再加上我本來就不算愛跑聚會的人——你說這種場合要我當「人脈維運處」的臨時編制,我也不是天天樂意。
但這次我主動承接,其實情理之中。
長官沒有給我明確的時間,只提出目的:「過年前找幾個人聚聚。」表面上他是在問我還有沒有聯絡;某個意義上,他也是在提醒我:該去聯絡聯絡了。
更關鍵的是:在這種「他要做東」的情境裡,讓長官自己逐一聯繫、逐一敲時間地點,其實不合適——不是能力問題,是角色問題。

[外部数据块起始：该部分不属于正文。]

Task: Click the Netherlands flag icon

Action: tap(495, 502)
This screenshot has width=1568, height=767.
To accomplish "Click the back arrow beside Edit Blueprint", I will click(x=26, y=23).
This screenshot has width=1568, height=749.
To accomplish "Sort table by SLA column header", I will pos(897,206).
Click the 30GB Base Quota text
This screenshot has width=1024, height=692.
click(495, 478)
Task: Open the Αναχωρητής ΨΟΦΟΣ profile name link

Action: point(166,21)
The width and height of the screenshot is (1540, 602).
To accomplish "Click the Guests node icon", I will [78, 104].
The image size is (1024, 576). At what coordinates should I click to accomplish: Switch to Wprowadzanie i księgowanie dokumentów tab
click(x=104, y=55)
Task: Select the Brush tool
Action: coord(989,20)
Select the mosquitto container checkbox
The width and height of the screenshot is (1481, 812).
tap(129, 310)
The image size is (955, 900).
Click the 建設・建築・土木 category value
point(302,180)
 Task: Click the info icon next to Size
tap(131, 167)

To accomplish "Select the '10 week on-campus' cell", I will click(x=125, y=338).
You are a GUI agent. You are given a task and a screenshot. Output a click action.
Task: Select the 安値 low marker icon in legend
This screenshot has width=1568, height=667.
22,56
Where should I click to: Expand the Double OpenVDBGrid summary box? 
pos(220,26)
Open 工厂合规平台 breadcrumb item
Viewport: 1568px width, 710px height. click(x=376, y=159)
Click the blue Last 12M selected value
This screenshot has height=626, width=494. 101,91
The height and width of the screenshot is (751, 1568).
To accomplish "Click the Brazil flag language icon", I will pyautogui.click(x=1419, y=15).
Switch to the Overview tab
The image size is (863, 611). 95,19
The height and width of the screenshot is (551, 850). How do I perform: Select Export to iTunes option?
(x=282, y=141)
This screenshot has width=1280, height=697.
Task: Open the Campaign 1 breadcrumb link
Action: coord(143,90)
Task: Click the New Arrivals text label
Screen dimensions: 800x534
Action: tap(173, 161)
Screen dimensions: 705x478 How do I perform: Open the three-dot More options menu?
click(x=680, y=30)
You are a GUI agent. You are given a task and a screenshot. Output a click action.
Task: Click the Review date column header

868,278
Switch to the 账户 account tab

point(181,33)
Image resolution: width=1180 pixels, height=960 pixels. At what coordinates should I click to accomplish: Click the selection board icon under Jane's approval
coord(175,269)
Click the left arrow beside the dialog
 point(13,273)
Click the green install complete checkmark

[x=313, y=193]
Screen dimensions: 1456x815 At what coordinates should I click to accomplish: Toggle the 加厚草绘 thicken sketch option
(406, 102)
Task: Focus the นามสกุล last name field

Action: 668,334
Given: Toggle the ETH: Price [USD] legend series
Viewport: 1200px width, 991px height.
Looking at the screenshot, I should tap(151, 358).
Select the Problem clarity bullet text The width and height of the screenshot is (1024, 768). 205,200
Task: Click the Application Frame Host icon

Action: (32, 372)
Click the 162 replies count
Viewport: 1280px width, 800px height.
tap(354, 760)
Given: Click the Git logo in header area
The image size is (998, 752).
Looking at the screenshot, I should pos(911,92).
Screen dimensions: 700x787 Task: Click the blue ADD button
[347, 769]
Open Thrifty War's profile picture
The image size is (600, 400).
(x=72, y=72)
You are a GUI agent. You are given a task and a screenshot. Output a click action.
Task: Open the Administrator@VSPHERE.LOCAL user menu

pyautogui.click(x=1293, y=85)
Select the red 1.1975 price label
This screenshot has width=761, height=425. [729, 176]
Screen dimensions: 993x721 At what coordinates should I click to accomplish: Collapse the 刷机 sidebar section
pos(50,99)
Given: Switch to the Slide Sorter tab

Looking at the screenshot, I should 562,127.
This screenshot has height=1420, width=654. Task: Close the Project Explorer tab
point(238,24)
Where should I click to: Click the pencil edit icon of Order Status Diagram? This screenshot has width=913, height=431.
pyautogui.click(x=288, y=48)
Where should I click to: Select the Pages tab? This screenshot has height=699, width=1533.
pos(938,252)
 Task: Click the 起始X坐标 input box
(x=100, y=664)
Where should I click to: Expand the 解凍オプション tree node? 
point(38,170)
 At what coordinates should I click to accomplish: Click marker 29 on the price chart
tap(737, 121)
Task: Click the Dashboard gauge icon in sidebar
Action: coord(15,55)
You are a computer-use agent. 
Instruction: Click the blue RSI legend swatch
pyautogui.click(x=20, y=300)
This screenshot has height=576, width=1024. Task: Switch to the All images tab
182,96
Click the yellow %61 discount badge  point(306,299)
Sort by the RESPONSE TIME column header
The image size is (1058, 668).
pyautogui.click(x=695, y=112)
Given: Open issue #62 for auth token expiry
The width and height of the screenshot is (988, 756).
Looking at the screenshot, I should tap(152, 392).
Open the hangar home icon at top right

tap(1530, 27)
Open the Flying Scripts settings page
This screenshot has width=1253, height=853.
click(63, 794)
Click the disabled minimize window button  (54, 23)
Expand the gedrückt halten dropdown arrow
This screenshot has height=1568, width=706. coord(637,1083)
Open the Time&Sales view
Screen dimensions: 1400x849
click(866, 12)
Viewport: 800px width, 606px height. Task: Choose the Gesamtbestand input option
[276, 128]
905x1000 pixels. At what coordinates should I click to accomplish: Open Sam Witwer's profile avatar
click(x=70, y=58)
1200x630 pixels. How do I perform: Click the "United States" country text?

長官如果親自逐一詢問,容易變成他在當客服、我在旁邊當看客;而我如果接起來做,就會變成我在當窗口、長官在做主位,整個畫面就順了。
所以我接下任務,順理成章;長官那邊,大概也會心一笑:這個人還懂。
職場很多課,沒人會「用嘴教」你
公務職場(其實民間也一樣)有兩種知識:
- 制度型知識:規定怎麼寫、流程怎麼走、簽核怎麼跑——這些可以教。
- 默契型知識:誰該出面、誰不該出面;球該誰接、何時回報、怎麼回報——這些很難教。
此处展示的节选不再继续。